9. Longitudinal Studies

These are designed to permit observations over an extended period. For example, analyses of newspaper editorials overtime. Three special type of longitudinal studies should be noted here:

  • Trend Studies: are those that study changes within some general population over time. i.e. a series of opinion polls during the course of an election campaign, showing trends in the relative strengths and standing of different candidates.
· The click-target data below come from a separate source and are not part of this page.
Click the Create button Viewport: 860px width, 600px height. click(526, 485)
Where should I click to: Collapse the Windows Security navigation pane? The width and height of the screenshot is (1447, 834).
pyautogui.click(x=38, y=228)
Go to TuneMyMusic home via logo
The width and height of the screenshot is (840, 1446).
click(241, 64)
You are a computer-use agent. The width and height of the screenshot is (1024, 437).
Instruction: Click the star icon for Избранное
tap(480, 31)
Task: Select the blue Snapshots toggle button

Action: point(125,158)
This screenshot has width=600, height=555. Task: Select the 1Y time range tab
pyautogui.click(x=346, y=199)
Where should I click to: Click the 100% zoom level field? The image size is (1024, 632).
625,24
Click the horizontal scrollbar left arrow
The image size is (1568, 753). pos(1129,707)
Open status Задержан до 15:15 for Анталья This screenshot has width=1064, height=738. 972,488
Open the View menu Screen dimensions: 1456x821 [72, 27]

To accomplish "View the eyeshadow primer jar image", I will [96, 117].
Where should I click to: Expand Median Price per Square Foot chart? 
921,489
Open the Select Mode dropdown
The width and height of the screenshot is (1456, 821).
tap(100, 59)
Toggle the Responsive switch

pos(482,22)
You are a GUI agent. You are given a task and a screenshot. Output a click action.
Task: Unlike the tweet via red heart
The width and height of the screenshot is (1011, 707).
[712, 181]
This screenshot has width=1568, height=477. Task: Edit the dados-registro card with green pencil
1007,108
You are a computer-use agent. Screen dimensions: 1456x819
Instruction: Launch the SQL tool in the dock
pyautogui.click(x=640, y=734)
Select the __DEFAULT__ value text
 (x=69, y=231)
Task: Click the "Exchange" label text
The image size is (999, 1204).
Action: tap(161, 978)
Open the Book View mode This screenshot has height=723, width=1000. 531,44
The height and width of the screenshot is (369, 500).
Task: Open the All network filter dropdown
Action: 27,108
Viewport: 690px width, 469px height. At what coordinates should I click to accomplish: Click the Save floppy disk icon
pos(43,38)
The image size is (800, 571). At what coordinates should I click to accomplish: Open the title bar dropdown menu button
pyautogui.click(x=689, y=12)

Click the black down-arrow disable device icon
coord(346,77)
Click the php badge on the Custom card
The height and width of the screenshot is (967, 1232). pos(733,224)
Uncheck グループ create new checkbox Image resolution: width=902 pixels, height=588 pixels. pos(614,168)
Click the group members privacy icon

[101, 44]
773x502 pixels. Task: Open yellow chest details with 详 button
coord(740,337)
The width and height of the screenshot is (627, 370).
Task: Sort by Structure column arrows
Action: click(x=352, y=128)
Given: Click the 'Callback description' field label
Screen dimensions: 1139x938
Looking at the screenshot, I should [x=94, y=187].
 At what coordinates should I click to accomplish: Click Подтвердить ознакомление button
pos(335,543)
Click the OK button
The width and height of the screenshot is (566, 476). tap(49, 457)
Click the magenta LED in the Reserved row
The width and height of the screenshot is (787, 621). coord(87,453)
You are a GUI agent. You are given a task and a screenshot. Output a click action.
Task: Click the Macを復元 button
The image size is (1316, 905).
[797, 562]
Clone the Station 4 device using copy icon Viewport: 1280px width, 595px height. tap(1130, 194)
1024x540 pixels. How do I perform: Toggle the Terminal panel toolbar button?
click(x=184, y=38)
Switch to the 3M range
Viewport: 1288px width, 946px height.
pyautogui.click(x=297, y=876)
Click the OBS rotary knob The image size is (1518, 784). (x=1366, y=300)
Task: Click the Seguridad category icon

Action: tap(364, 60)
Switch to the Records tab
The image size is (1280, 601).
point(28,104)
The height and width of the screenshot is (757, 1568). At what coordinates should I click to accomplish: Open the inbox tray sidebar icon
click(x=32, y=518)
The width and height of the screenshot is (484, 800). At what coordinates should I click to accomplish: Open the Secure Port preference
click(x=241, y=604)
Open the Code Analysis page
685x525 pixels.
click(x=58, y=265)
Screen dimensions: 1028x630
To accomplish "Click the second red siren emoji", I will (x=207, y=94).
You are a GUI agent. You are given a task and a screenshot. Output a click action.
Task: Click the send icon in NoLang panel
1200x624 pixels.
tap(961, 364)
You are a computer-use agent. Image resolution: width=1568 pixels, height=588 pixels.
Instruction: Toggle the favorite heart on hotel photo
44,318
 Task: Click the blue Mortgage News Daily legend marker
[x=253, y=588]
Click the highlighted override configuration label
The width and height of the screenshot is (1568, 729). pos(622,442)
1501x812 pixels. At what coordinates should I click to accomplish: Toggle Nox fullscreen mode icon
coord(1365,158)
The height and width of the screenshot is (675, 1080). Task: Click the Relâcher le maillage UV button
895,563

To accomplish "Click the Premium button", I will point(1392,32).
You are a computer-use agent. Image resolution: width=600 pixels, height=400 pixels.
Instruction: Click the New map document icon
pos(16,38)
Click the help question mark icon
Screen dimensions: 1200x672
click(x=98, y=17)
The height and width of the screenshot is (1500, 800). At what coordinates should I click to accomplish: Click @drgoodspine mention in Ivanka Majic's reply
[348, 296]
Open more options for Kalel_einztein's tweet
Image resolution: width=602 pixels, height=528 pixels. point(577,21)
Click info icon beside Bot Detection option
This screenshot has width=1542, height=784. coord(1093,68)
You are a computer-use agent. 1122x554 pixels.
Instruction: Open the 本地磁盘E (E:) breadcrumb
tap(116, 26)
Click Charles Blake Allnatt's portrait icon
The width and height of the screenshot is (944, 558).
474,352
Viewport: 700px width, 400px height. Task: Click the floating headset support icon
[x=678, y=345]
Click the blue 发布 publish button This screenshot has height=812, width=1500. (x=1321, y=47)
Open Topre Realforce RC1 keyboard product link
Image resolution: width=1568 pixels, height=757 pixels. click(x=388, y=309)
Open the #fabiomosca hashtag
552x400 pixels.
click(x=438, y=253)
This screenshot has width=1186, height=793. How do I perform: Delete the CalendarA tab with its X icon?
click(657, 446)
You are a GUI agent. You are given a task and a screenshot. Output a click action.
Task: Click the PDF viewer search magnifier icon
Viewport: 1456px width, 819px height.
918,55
  • Cohort Studies: examine more specific subpopulations (cohorts) as they change overtime. Typically a cohort is an age group, such as those people born during the 1920s, people who got married in 1964, and so forth. An example of cohort study would be a series of national surveys, conducted perhaps every ten years, to the study the economic attitudes of the cohort born during the early 1960s. A sample of persons 20-25 years of age might be surveyed in 1970, another sample of those 30-35 years of age in 1980, and another sample of those 30-35 years of age in 1970, and another sample of those 40-45 years of age in 1990. Although the specific set of people studied in each of these surveys would be different, each sample would represent the survivors of the cohort born between 1960 and 1964
  • Panel Studies: are similar to trend and cohort studies except that the same set of people is studied each time. One example would be a voting study in which the same sample of voters are interviewed every month during an election campaign and asked for whom they intended to vote for. Such a study would not only make it possible to analyse overall trends in voter preferences for different candidates, but would have the added advantage of showing the precise patterns of persistence and change in intentions.